◆ Excerpt to read
* start *
The story of the 2008 financial crisis

So let’s recap the basic facts: why did we have a financial crisis in 2008? Barry Ritholtz fills us in on the history with an excellent series of articles in the Washington Post:
  • In 1998, banks got the green light to gamble: The Glass-Steagall legislation, which separated regular banks and investment banks was repealed in 1998. This allowed banks, whose deposits were guaranteed by the FDIC, i.e. the government, to engage in highly risky business.
  • Low interest rates fueled an apparent boom: Following the dot-com bust in 2000, the Federal Reserve dropped rates to 1 percent and kept them there for an extended period. This caused a spiral in anything priced in dollars (i.e., oil, gold) or credit (i.e., housing) or liquidity driven (i.e., stocks).
  • Asset managers sought new ways to make money:  Low rates meant asset managers could no longer get decent yields from municipal bonds or Treasurys. Instead, they turned to high-yield mortgage-backed securities.
  • The credit rating agencies gave their blessing: The credit ratings agencies — Moody’s, S&P and Fitch had placed an AAA rating on these junk securities, claiming they were as safe as U.S. Treasurys.
  • Fund managers didn’t do their homework: Fund managers relied on the ratings of the credit rating agencies and failed to do adequate due diligence before buying them and did not understand these instruments or the risk involved.
  • Derivatives were unregulated: Derivatives had become a uniquely unregulated financial instrument. They are exempt from all oversight, counter-party disclosure, exchange listing requirements, state insurance supervision and, most important, reserve requirements. This allowed AIG to write $3 trillion in derivatives while reserving precisely zero dollars against future claims.
* end *
◆ Dataset extract
* start *
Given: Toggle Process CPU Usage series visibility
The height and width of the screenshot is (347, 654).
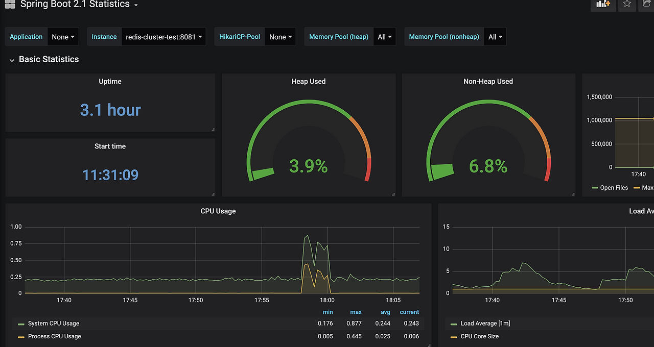Looking at the screenshot, I should click(54, 336).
* end *
◆ Directives
1. In the passage on the 2008 financial crisis, why did asset managers move into high-yield mortgage-backed securities? Answer in one to three sentences.
2. Carry on the account of the 2008 financial crisis, starting after its final sentence about AIG.

◆ The answers
1. Low interest rates meant asset managers could no longer earn decent yields from municipal bonds or Treasurys. They turned to high-yield mortgage-backed securities instead.

2.
  • The SEC loosened capital requirements: In 2004, the Securities and Exchange Commission changed the leverage rules for just five Wall Street banks. This exemption replaced the 1977 net capitalization rule’s 12-to-1 leverage limit. This allowed unlimited leverage for Goldman Sachs [GS], Morgan Stanley, Merrill Lynch (now part of Bank of America [BAC]), Lehman Brothers (now defunct) and Bear Stearns (now part of JPMorganChase–[JPM]). These banks ramped leverage to 20-, 30-, even 40-to-1. Extreme leverage left little room for error.  By 2008, only two of the five banks had survived, and those two did so with the help of the bailout.
  • The federal government overrode anti-predatory state laws. In 2004, the Office of the Comptroller of the Currency federally preempted state laws regulating mortgage credit and national banks, including anti-predatory lending laws on their books (along with lower defaults and foreclosure rates). Following this change, national lenders sold increasingly risky loan products in those states. Shortly after, their default and foreclosure rates increased markedly.
  • Compensation schemes encouraged gambling: Wall Street’s compensation system was—and still is—based on short-term performance, all upside and no downside. This creates incentives to take excessive risks. The bonuses are extraordinarily large and they continue–$135 billion in 2010 for the 25 largest institutions and that is after the meltdown.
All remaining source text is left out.